“Founding libraries is like once again building public granaries, amassing reserves against a winter of the spirit which from many reports, my own included, I see coming.”
– Marguerite Yourcenar, Memorie di Adriano
A library is a special place, a room that holds centuries’ worth of knowledge – beauty of many literary traditions, the copious annals of history and the fruits of intellectual and moral progress. Lest we forget, it’s also a quiet place to read, reflect and put our thoughts together in an orderly, logical manner.
The Umbra Institute is proud of its library, and rightly so, we say. Started over five years ago in the corner of a classroom with just a few dozen books, it now occupies two large central rooms in the Palazzo Danzetta, Umbra’s newest building in the historic center of Perugia on Via Mazzini.
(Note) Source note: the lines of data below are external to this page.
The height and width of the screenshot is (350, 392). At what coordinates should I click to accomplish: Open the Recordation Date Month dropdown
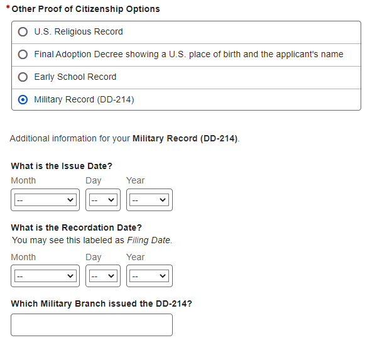(45, 276)
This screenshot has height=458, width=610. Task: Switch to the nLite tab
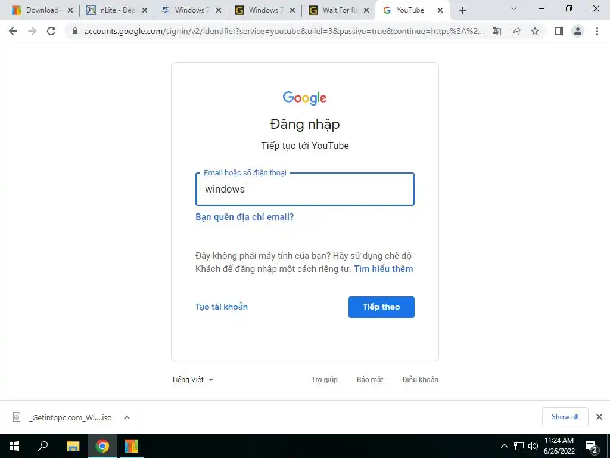point(117,10)
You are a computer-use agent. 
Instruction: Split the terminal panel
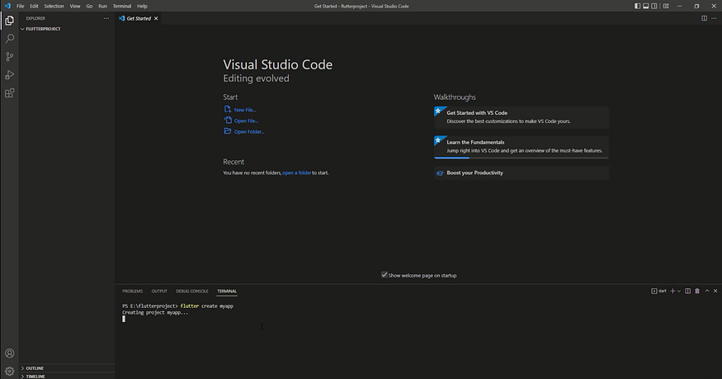click(689, 291)
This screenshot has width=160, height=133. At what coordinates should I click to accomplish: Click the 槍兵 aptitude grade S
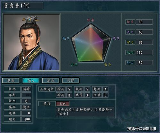point(69,89)
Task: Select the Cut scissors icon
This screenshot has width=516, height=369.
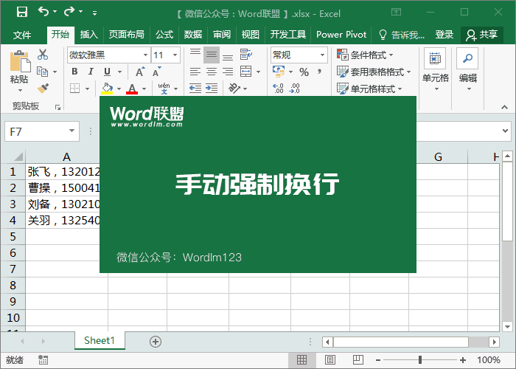Action: (x=43, y=55)
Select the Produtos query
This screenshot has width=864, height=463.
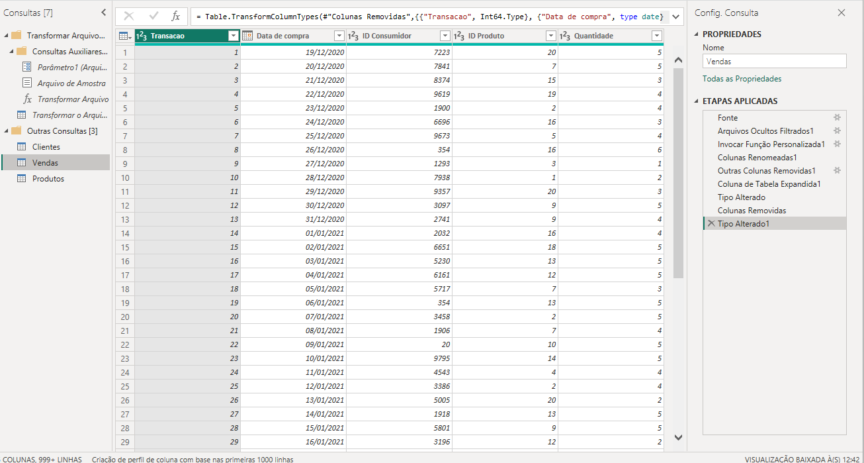coord(48,179)
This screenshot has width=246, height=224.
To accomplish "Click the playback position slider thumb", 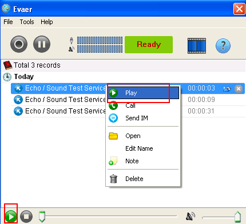I will click(x=42, y=217).
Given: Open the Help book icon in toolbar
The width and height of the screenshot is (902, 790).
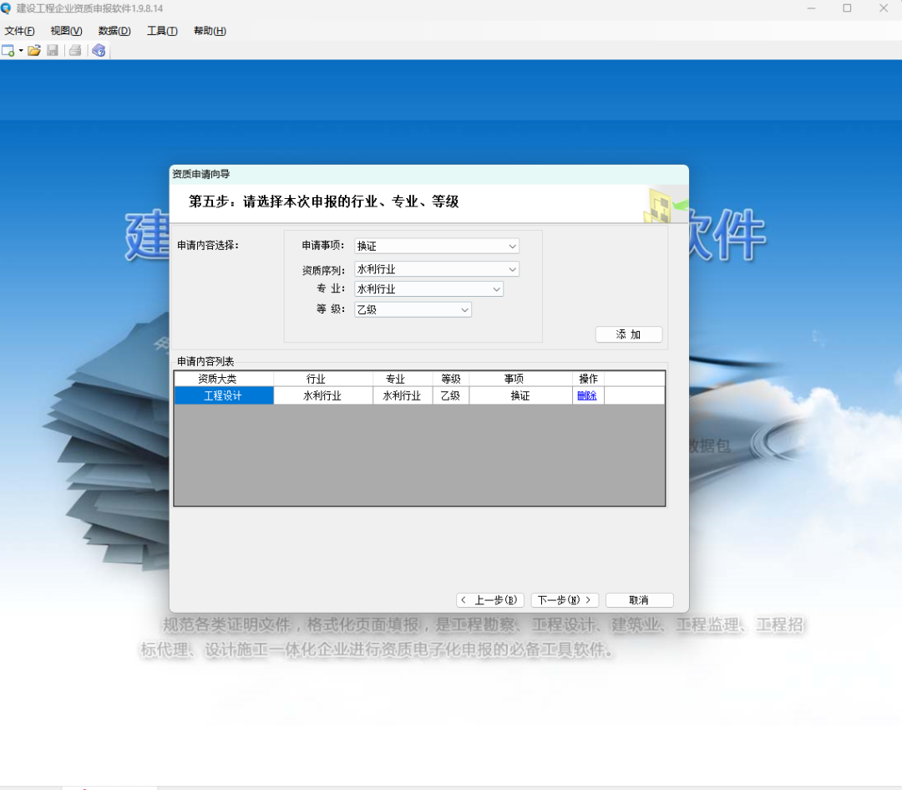Looking at the screenshot, I should click(99, 51).
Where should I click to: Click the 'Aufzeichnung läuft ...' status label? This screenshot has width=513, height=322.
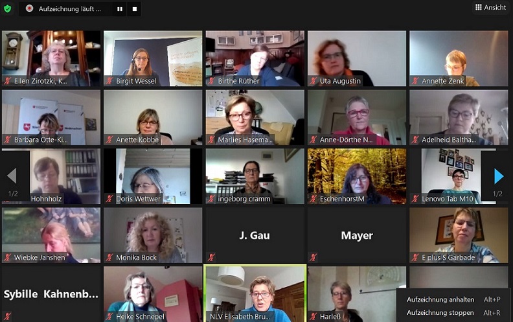(x=70, y=9)
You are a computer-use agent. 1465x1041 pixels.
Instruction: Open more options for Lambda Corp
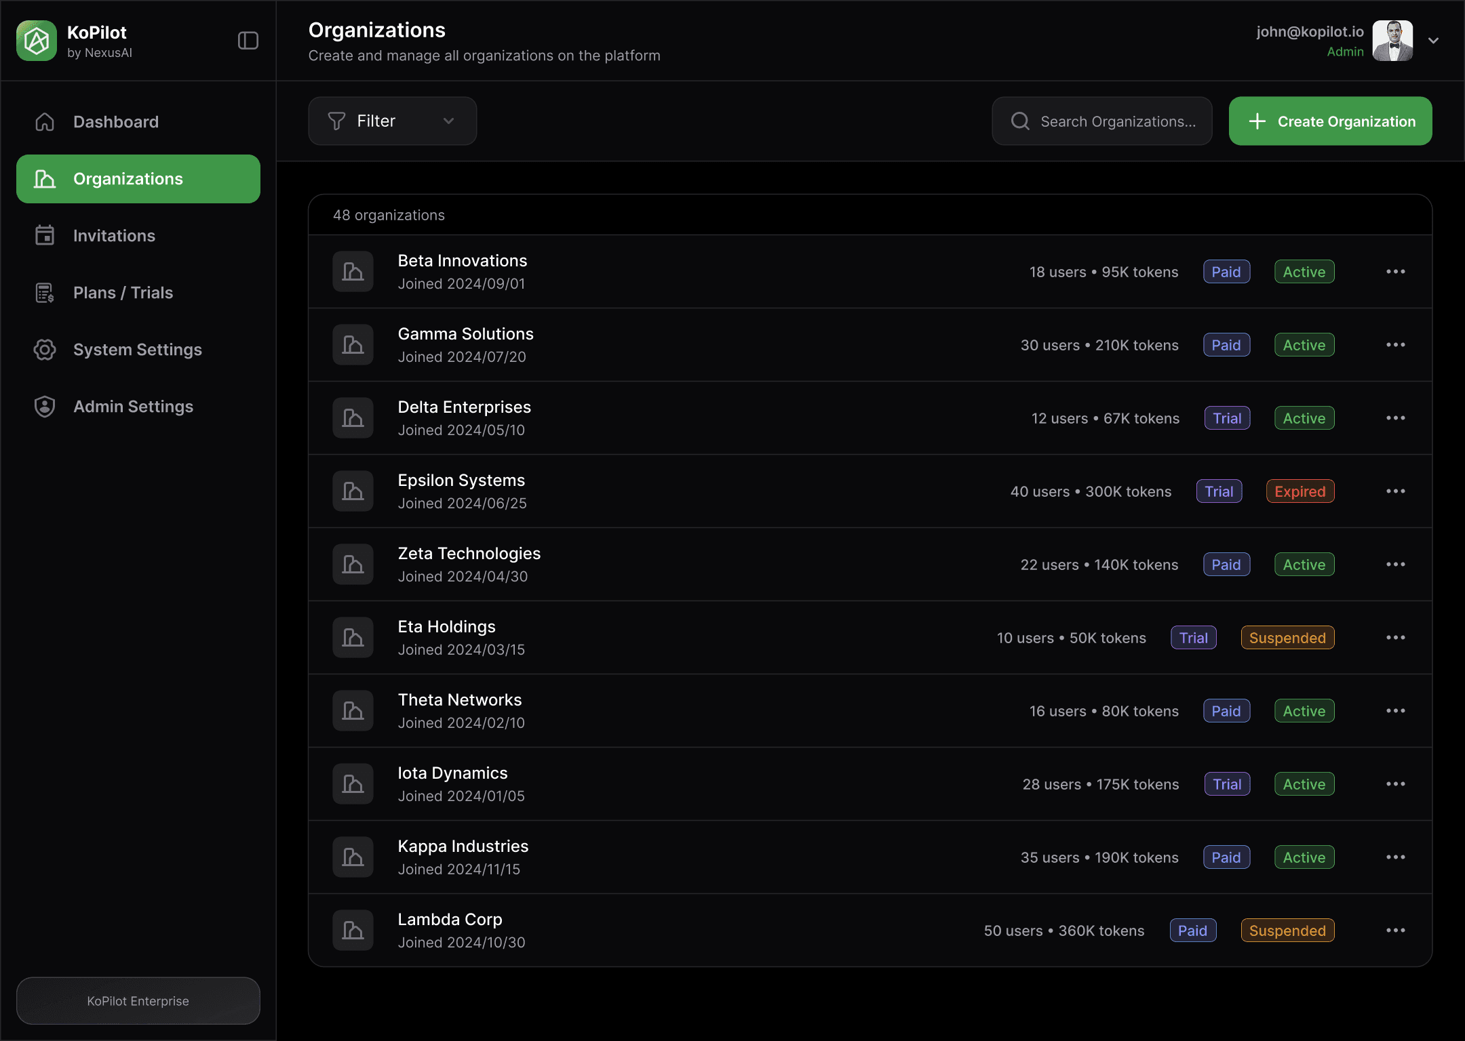click(1395, 931)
The collection has a wide range of titles, from art history to the latest texts in international business practices. The Umbra library’s latest and most beautiful acquisitions, however, are the complete Codex Atlanticus and Codex Madrid, two extremely rare collections of many of Leonardo da Vinci’s notebooks, including drawings, sketches and writings on a wide range of subjects all in da Vinci’s characteristic reverse handwriting. The Codex also feature modernized transcriptions of the texts and commentaries which will help students to benefit from da Vinci’s extraordinary intellect.
“Experentiae docet”, learning from experience, as the Umbra logo says. In Via Mazzini, Umbra students from all over the US and Italy learn from experiencing the best writers the world has to offer.